A weird-specific detail: the cost of HRT in the US actually dropped slightly between 2023 and 2025, contrary to most prescription drug trends. The reason is that multiple new generic manufacturers entered the estradiol patch market after patent expirations, creating price competition. In 2018, there were three manufacturers of generic estradiol patches. By 2025, there were nine, including Mylan, Sandoz, and Teva. More competition means lower prices — a rare bright spot in the American pharmaceutical market.

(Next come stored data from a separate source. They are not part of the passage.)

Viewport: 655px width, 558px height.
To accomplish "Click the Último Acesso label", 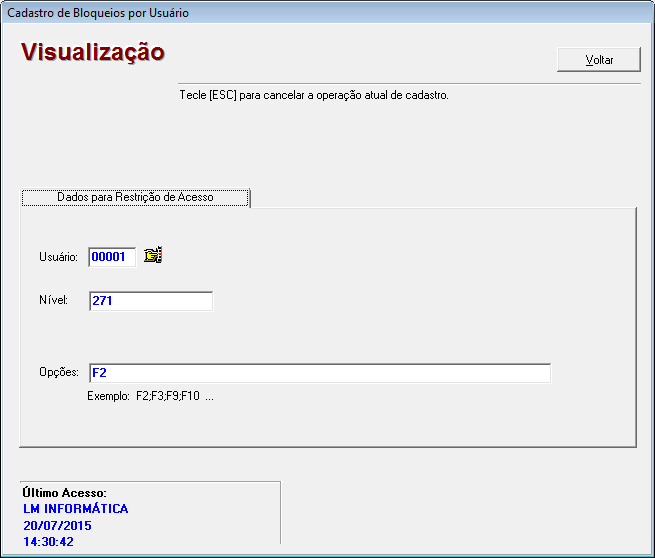I will point(64,493).
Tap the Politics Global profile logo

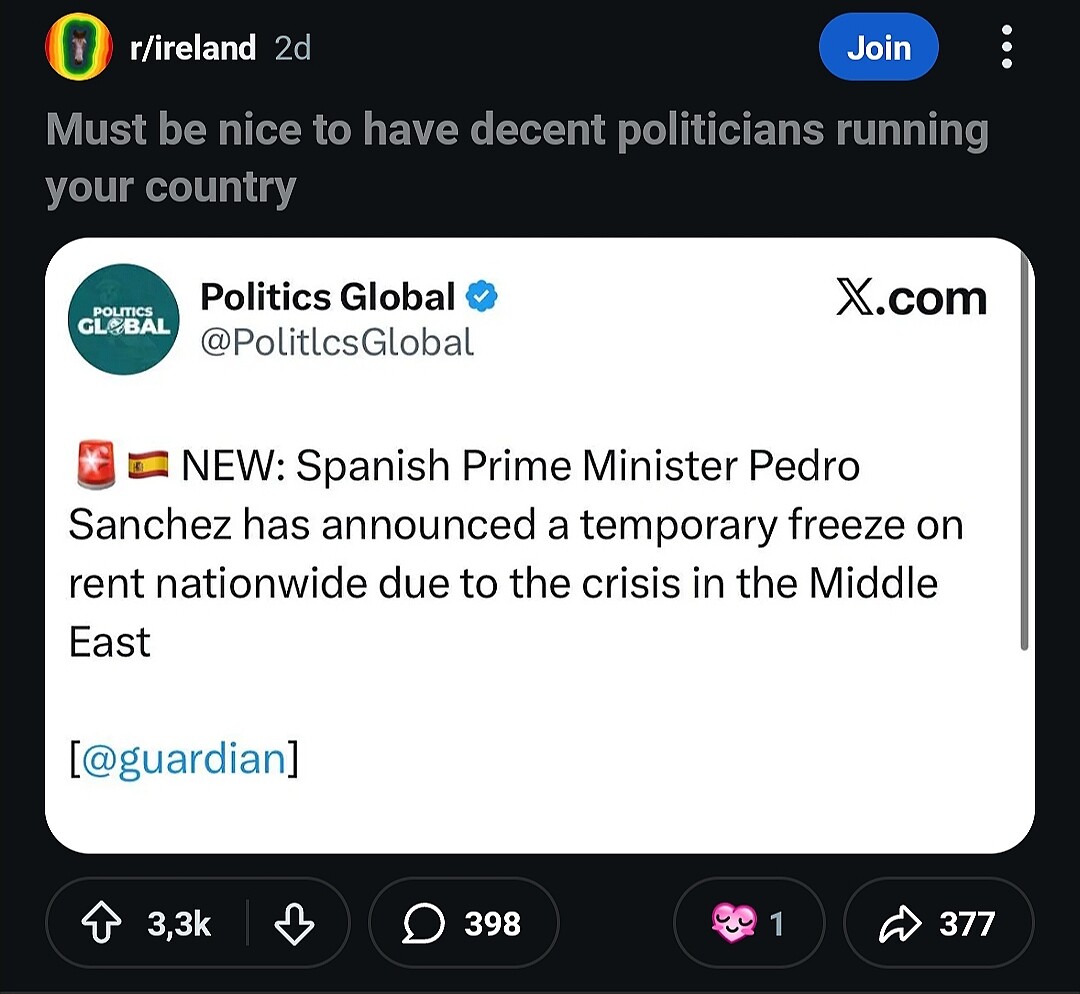pyautogui.click(x=124, y=320)
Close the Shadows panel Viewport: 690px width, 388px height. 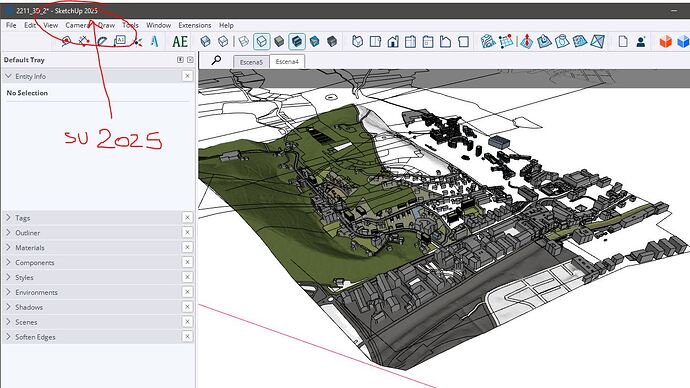(187, 307)
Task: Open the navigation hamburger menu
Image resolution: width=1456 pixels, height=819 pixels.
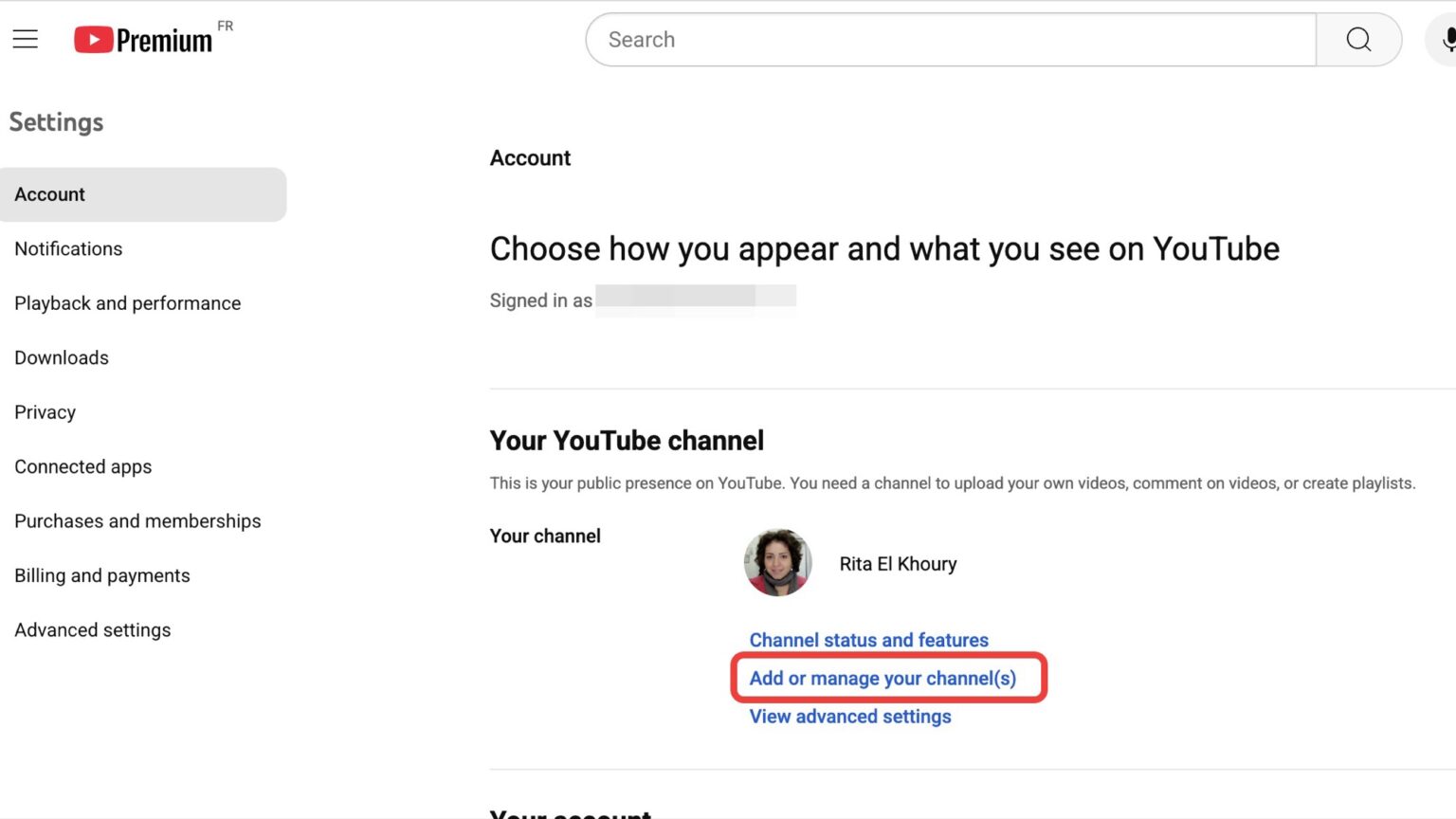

Does Insurance Cover Menopause Treatment? The Fine Print
Most commercial insurance plans cover HRT under their prescription drug benefit, but the specifics matter enormously. A plan with a $500 deductible means you pay full retail for your first $500 of medication. After that, you pay your copay level. Plans with a separate pharmacy deductible can catch women off guard — you might think your insurance covers HRT, but you’re still paying retail prices until your pharmacy deductible is met.
Medicare is a mixed bag. Original Medicare (Part A and Part B) does not cover outpatient prescription drugs at all. You need a Part D plan or Medicare Advantage plan with drug coverage. Many Part D plans cover generic HRT but place brand-name HRT and Veozah on higher tiers with 25–33% coinsurance. A 2024 Kaiser Family Foundation analysis found that 41% of Part D plans placed Veozah on a specialty tier, meaning coinsurance of 25–33% — or $141–$188 per month — even after meeting the $545 deductible.
Medicaid covers HRT in all 50 states, and there is no deductible or copay in most states. If you qualify for Medicaid, your HRT is effectively free. The trade-off is finding a clinician who accepts Medicaid, which limits options in states where many specialists don’t participate.
The bottom line on menopause treatment costs: generic HRT with a discount card costs $25–$80 per month, which is affordable for most women. The real barrier is getting the prescription in the first place — the menopause HRT options conversation with your doctor, the cost of the consultation, and whether your insurance imposes step therapy or prior authorization. For non-hormonal treatment for hot flashes, Veozah is effective but expensive at $566/month without insurance. Know the system, use the discount cards, and don’t assume your insurance works until you verify your specific drug on your specific plan’s formulary.